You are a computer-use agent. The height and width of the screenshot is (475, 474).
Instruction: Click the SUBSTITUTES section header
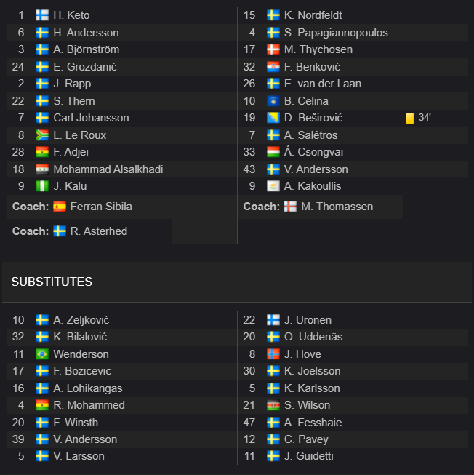click(52, 282)
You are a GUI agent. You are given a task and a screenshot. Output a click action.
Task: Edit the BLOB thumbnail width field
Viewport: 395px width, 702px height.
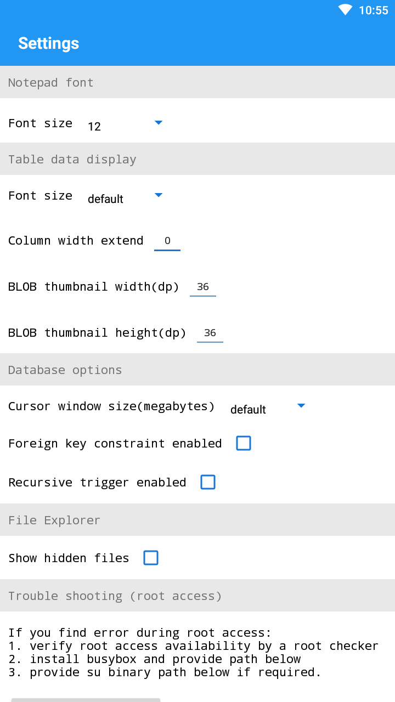click(x=203, y=287)

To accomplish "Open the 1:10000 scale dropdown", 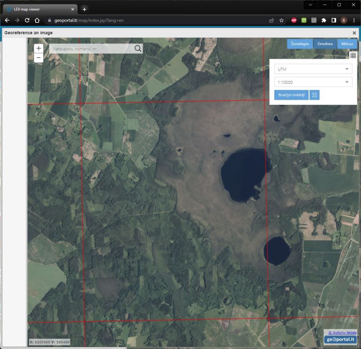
:::
▶ [What this task involves]:
Calculate how many lines of the material include the string "agent", and state that number by itself.

▶ [Solved problem]:
2